■ **EXERCISE**
Return only those lines of the material that contain "computer".

■ **DATA SUPPLIED**

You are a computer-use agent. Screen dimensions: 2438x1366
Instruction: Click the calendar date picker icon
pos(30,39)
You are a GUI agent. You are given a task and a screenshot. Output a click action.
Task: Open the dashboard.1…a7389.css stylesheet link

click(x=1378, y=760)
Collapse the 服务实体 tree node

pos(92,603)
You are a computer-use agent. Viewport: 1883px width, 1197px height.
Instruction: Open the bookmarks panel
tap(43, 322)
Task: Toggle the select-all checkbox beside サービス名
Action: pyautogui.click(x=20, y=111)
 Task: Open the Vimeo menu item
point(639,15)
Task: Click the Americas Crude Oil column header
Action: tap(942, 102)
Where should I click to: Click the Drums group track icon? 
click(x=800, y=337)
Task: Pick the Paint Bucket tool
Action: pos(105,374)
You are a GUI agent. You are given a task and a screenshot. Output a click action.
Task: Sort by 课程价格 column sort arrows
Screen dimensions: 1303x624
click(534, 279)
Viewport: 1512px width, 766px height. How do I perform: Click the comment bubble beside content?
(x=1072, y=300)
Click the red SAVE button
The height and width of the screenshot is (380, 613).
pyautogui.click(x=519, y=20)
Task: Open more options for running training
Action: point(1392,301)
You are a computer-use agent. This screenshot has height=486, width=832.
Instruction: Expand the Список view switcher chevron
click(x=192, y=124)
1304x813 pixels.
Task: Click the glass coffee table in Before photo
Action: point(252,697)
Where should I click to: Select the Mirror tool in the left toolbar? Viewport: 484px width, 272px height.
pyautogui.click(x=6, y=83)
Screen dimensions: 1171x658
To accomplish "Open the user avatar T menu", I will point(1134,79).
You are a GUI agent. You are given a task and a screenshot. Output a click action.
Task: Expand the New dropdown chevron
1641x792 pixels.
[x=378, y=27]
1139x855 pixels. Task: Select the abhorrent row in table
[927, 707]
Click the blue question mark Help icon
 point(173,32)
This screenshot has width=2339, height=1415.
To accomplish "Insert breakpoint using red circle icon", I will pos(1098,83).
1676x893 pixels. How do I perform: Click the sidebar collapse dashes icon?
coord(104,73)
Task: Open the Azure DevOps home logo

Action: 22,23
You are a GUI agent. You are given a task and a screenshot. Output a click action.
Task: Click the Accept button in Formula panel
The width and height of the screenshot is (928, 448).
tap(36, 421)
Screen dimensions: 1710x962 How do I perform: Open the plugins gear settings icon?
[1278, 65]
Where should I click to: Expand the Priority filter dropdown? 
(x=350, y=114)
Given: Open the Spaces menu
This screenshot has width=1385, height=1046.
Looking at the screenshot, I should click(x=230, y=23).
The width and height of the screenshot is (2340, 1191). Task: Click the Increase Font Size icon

■ **SOLUTION TO THE PROBLEM**
You are a computer-use agent. Screen dimensions: 2438x1366
You are a computer-use agent. Viewport: 1883px width, 1197px height.
You are a computer-use agent. This screenshot has height=486, width=832.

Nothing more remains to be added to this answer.